Но если проволочки не сработают, что останется делать Великобритании? Согласившись на то, что Германия имеет право пересмотреть свои восточные границы, пойдет ли Великобритания на войну из-за графика такого пересмотра? Ответ напрашивался сам собой: страны не прибегают к войне из-за скорости перемен, на которые уже заведомо дано согласие. Чехословакия была обречена не в Мюнхене, а в Лондоне, годом ранее.

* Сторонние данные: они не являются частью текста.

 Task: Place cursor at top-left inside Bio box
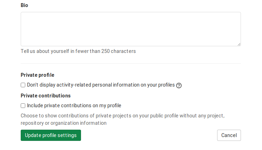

Случилось так, что Гитлер примерно в это же время занялся набросками собственного долгосрочного стратегического плана. По этому поводу были собраны почти все высшие военачальники Германии, и перед ними 5 ноября 1937 года Гитлер откровенно раскрыл свои стратегические воззрения. Его адъютант Хоссбах вел детальный протокол. Никто из присутствовавших на этом совещании не имел повода жаловаться позднее, будто бы не знал, в каком направлении поведет его руководитель страны. Ибо Гитлер заявил четко и ясно, что цели его не ограничиваются восстановлением предвоенного положения Германии. Гитлер подчеркнул то, что уже было им обрисовано в программе, содержавшейся в «Майн кампф», — завоевание значительных территорий Восточной Европы и Советского Союза для последующей колонизации. Гитлер прекрасно знал, что осуществление подобного проекта натолкнется на сопротивление: «Германская политика вынуждена [будет] считаться с наличием Двух ненавистных антагонистов: Англии и Франции»[399]. Он подчеркнул, что Германии Удалось тихой сапой обогнать Великобританию и Францию в области вооружений, но это преимущество преходяще и к 1943 году начнет исчезать с повышенной скоростью. Следовательно, война должна быть начата до этого срока.

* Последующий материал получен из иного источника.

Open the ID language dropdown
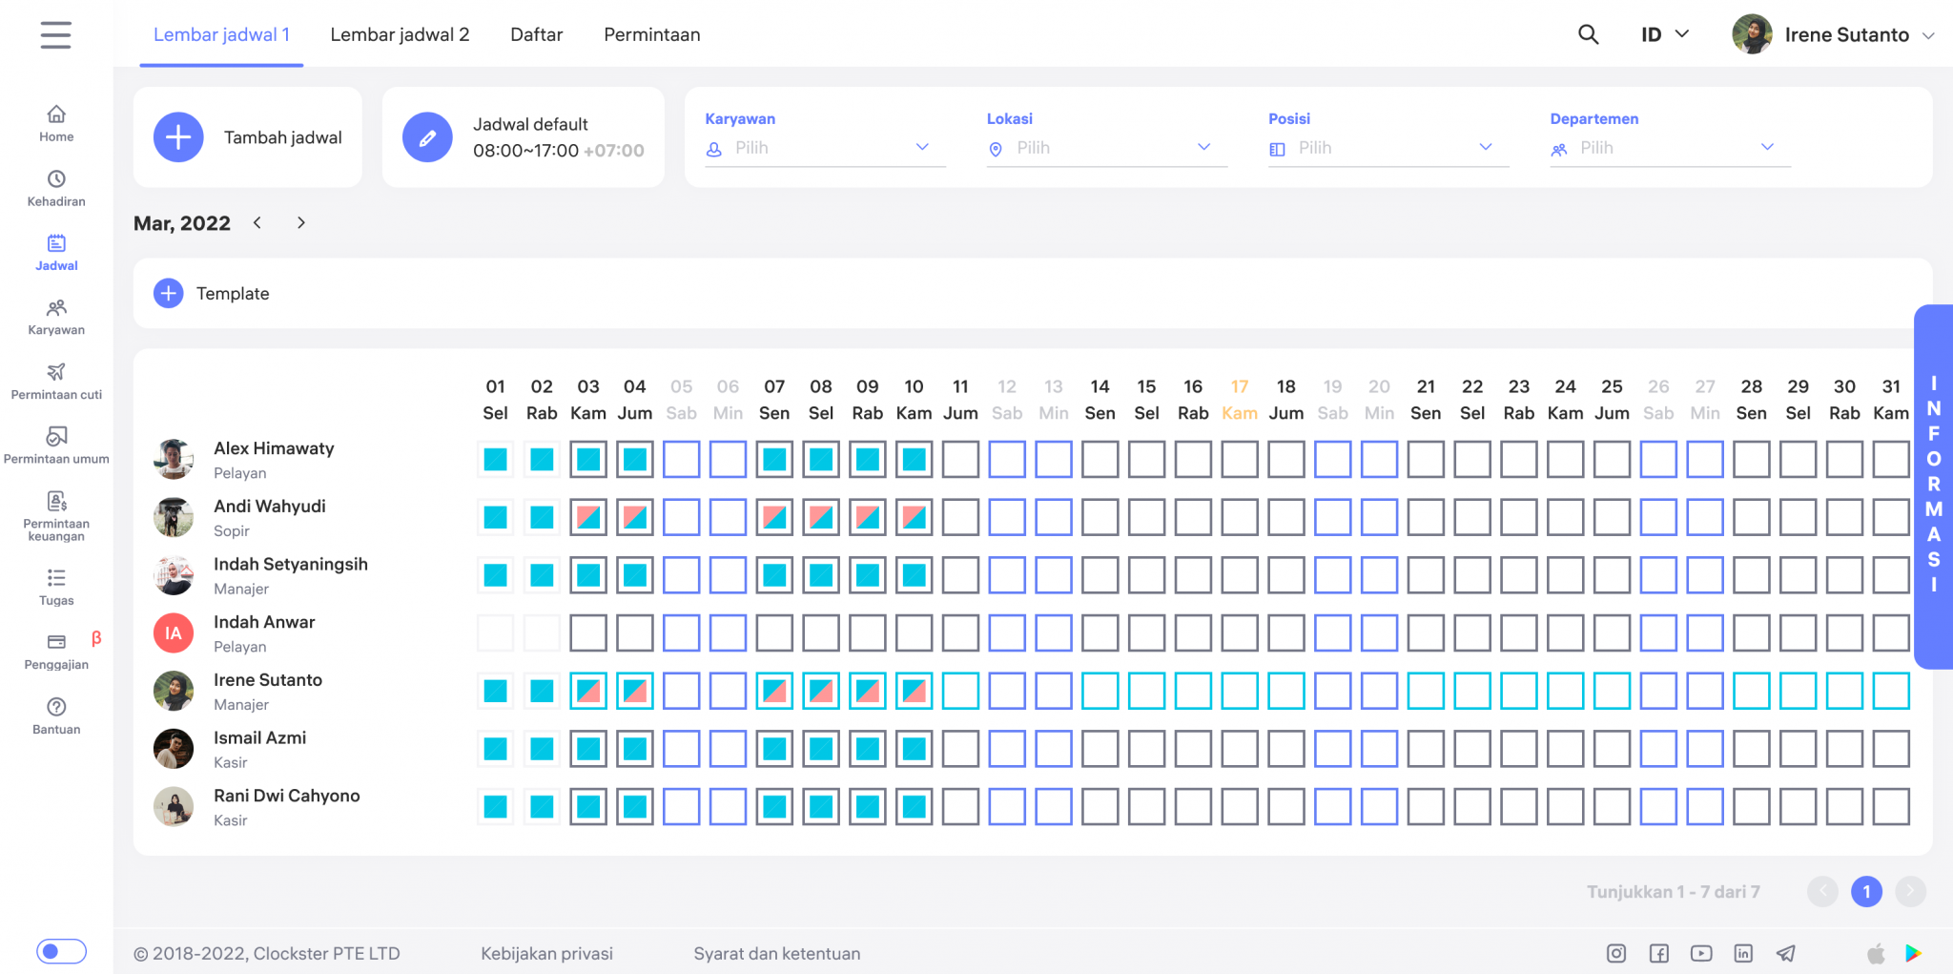 pyautogui.click(x=1664, y=35)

Генералы Гитлера были обеспокоены обширностью этих планов и срочностью их осуществления. Но они покорно проглотили требования Гитлера. Кое-кто из военных Руководителей носился с идеей заговора, как только Гитлер отдаст приказ о фактическом вступлении в войну. Но Гитлер всегда двигался чересчур быстро. Его потрясающие успехи на ранних этапах лишали генералов морального оправдания (в собственных глазах) подобного шага — да и заговоры против конституционной власти никогда не были специальностью германских генералов.
Что касается западных демократических стран, то они так и не уразумели, какая идеологическая пропасть отделяет их от германского диктатора. Они верили в мир, как в конечную цель, и напрягали каждый свой нерв, лишь бы избежать войны. Гитлер, с другой стороны, боялся мира и жаждал войны. «Человечество стало сильным в вечной борьбе, — писал он в „Майн кампф", — и погибнет оно только от вечного мира»[400].

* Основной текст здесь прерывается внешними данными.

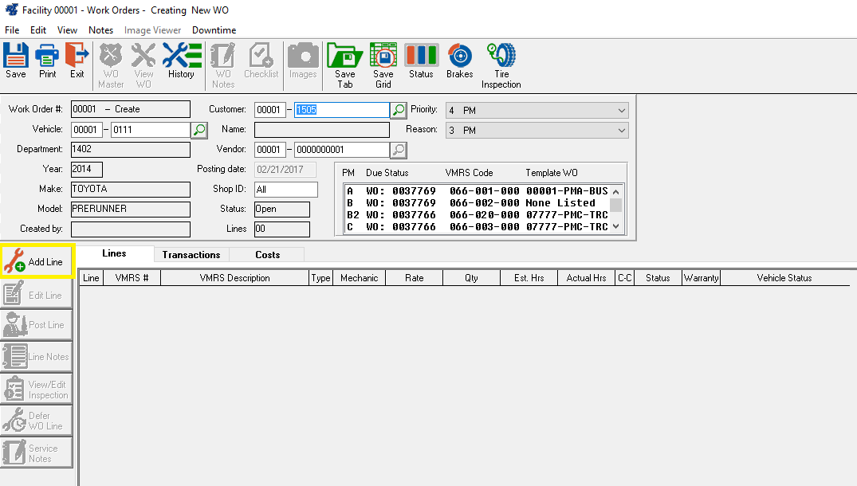Open the Downtime menu
Screen dimensions: 857x486
coord(214,30)
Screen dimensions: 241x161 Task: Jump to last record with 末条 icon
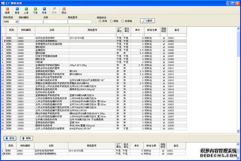point(44,10)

К 1938 году Гитлер почувствовал себя достаточно сильным, чтобы пересечь национальные границы, установленные Версалем. Первой целью стала его родина Австрия, которая очутилась в ненормальном положении вследствие Сен-Жерменского (1919) и Трианонского (1920) договоров (эквивалентов Версаля для Австро-Венгерской империи). До 1806 года Австрия была центром Священной Римской империи; до 1866 года была ведущим — для некоторых единственным ведущим — германским государством. Лишенная своей исторической роли в Германии Бисмарком, она перенесла тяжесть внешнеполитических устремлений на Балканы и в свои центральноевропейские владения, пока не растеряла их все во время первой мировой войны. Бывшая империя сжалась до немецкоговорящей сердцевины. А Версальским договором Австрии запрещалось присоединяться к Германии — причем это положение находилось в вопиющем противоречии с принципом самоопределения. И даже хотя аншлюсе с Германией оставался целью многих политиков по обе стороны австро-германской границы (включая Штреземана), он был вновь заблокирован странами Антанты в 1930 году.